Yet unease over the Clarity Act is not limited to cops and campaigners. The Bank Policy Institute, which represents major US banks, has publicly aligned itself with law enforcement concerns, arguing that the bill risks building a two‑tier system of scrutiny.

In a note on its website last week, the institute said Congress should ensure that all crypto businesses performing similar functions face the same anti‑money laundering standards. Anything less, it warned, would leave mixers, tumblers and other blockchain tools that facilitate money laundering, terrorist financing and sanctions evasion sitting in a regulatory grey zone.

‘These gaps are not innovation-friendly; they are illicit finance-friendly,’ the group said. ‘If Congress wants an effective market structure framework, it must close these gaps.’
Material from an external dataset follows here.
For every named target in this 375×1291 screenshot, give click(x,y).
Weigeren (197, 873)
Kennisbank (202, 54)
Trump, never one to leave a fight with ‘the Banks’ on the table, has accused the financial sector of trying to sabotage his crypto agenda. In a March post on Truth Social, the president complained that lenders should not ‘hold the Clarity Act hostage’, claiming they were already enjoying record profits while seeking to derail legislation that, in his telling, would ensure the industry does not drift to China and other countries.

Caught between a White House that sees strategic value in crypto and institutions that see a sprawling new money laundering risk, senators now face a familiar Washington dilemma. Do they bank the political win and pass a bill that pleases a fast‑growing industry, or slow things down to close the holes that detectives, banks and watchdogs say are still wide open?